* YOUR ASSIGNMENT *
Repeat every entry in the listing below, exactly.

* PROVIDED MATERIAL *
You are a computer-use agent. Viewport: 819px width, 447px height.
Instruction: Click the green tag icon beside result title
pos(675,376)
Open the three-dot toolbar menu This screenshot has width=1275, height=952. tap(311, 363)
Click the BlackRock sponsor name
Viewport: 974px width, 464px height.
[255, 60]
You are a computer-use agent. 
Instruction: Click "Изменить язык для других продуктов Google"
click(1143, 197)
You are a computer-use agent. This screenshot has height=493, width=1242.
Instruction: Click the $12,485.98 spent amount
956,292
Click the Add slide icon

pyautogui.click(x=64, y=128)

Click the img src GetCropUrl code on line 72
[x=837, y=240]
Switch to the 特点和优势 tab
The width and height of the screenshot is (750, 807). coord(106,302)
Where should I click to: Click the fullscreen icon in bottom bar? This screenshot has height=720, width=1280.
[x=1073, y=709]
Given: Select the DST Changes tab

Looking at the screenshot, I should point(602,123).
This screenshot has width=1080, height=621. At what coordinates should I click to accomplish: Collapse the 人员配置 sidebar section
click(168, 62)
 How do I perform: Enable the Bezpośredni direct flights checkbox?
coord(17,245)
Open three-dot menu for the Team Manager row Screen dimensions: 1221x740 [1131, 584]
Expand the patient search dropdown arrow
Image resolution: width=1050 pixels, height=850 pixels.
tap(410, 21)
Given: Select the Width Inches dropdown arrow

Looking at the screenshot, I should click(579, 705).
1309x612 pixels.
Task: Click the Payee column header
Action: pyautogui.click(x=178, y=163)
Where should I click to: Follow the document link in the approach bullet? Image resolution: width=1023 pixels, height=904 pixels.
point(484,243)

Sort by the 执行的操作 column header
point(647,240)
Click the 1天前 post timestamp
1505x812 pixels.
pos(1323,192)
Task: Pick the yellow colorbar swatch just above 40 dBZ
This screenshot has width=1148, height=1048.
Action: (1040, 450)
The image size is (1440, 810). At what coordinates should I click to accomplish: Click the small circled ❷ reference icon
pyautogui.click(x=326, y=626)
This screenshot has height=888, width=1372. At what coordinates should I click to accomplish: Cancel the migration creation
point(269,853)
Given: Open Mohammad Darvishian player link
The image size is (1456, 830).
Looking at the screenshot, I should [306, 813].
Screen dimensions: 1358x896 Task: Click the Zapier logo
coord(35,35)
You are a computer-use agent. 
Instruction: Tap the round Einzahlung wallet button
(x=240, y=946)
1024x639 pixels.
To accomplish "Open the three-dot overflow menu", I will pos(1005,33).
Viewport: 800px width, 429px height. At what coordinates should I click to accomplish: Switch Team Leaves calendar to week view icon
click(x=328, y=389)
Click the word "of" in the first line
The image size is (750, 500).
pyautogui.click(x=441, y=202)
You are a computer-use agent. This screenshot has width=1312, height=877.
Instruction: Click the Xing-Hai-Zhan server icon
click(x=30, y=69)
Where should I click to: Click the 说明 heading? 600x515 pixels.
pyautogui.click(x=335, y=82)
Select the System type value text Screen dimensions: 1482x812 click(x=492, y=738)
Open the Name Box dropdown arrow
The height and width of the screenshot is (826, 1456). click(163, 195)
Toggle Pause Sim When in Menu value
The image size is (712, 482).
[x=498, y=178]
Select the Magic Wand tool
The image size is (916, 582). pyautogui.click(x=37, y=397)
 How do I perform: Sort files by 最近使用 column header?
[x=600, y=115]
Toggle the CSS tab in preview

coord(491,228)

* RESULT BELOW *
You are a computer-use agent. Viewport: 819px width, 447px height.
Instruction: Click the green tag icon beside result title
pos(675,376)
Open the three-dot toolbar menu This screenshot has width=1275, height=952. tap(311, 363)
Click the BlackRock sponsor name
Viewport: 974px width, 464px height.
[255, 60]
You are a computer-use agent. 
Instruction: Click "Изменить язык для других продуктов Google"
click(1143, 197)
You are a computer-use agent. This screenshot has height=493, width=1242.
Instruction: Click the $12,485.98 spent amount
956,292
Click the Add slide icon

pyautogui.click(x=64, y=128)

Click the img src GetCropUrl code on line 72
[x=837, y=240]
Switch to the 特点和优势 tab
The width and height of the screenshot is (750, 807). coord(106,302)
Where should I click to: Click the fullscreen icon in bottom bar? This screenshot has height=720, width=1280.
[x=1073, y=709]
Given: Select the DST Changes tab

Looking at the screenshot, I should point(602,123).
This screenshot has width=1080, height=621. At what coordinates should I click to accomplish: Collapse the 人员配置 sidebar section
click(168, 62)
 How do I perform: Enable the Bezpośredni direct flights checkbox?
coord(17,245)
Open three-dot menu for the Team Manager row Screen dimensions: 1221x740 [1131, 584]
Expand the patient search dropdown arrow
Image resolution: width=1050 pixels, height=850 pixels.
tap(410, 21)
Given: Select the Width Inches dropdown arrow

Looking at the screenshot, I should click(579, 705).
1309x612 pixels.
Task: Click the Payee column header
Action: pyautogui.click(x=178, y=163)
Where should I click to: Follow the document link in the approach bullet? Image resolution: width=1023 pixels, height=904 pixels.
point(484,243)

Sort by the 执行的操作 column header
point(647,240)
Click the 1天前 post timestamp
1505x812 pixels.
pos(1323,192)
Task: Pick the yellow colorbar swatch just above 40 dBZ
This screenshot has width=1148, height=1048.
Action: (1040, 450)
The image size is (1440, 810). At what coordinates should I click to accomplish: Click the small circled ❷ reference icon
pyautogui.click(x=326, y=626)
This screenshot has height=888, width=1372. At what coordinates should I click to accomplish: Cancel the migration creation
point(269,853)
Given: Open Mohammad Darvishian player link
The image size is (1456, 830).
Looking at the screenshot, I should [306, 813].
Screen dimensions: 1358x896 Task: Click the Zapier logo
coord(35,35)
You are a computer-use agent. 
Instruction: Tap the round Einzahlung wallet button
(x=240, y=946)
1024x639 pixels.
To accomplish "Open the three-dot overflow menu", I will pos(1005,33).
Viewport: 800px width, 429px height. At what coordinates should I click to accomplish: Switch Team Leaves calendar to week view icon
click(x=328, y=389)
Click the word "of" in the first line
The image size is (750, 500).
pyautogui.click(x=441, y=202)
You are a computer-use agent. This screenshot has width=1312, height=877.
Instruction: Click the Xing-Hai-Zhan server icon
click(x=30, y=69)
Where should I click to: Click the 说明 heading? 600x515 pixels.
pyautogui.click(x=335, y=82)
Select the System type value text Screen dimensions: 1482x812 click(x=492, y=738)
Open the Name Box dropdown arrow
The height and width of the screenshot is (826, 1456). click(163, 195)
Toggle Pause Sim When in Menu value
The image size is (712, 482).
[x=498, y=178]
Select the Magic Wand tool
The image size is (916, 582). pyautogui.click(x=37, y=397)
 How do I perform: Sort files by 最近使用 column header?
[x=600, y=115]
Toggle the CSS tab in preview

coord(491,228)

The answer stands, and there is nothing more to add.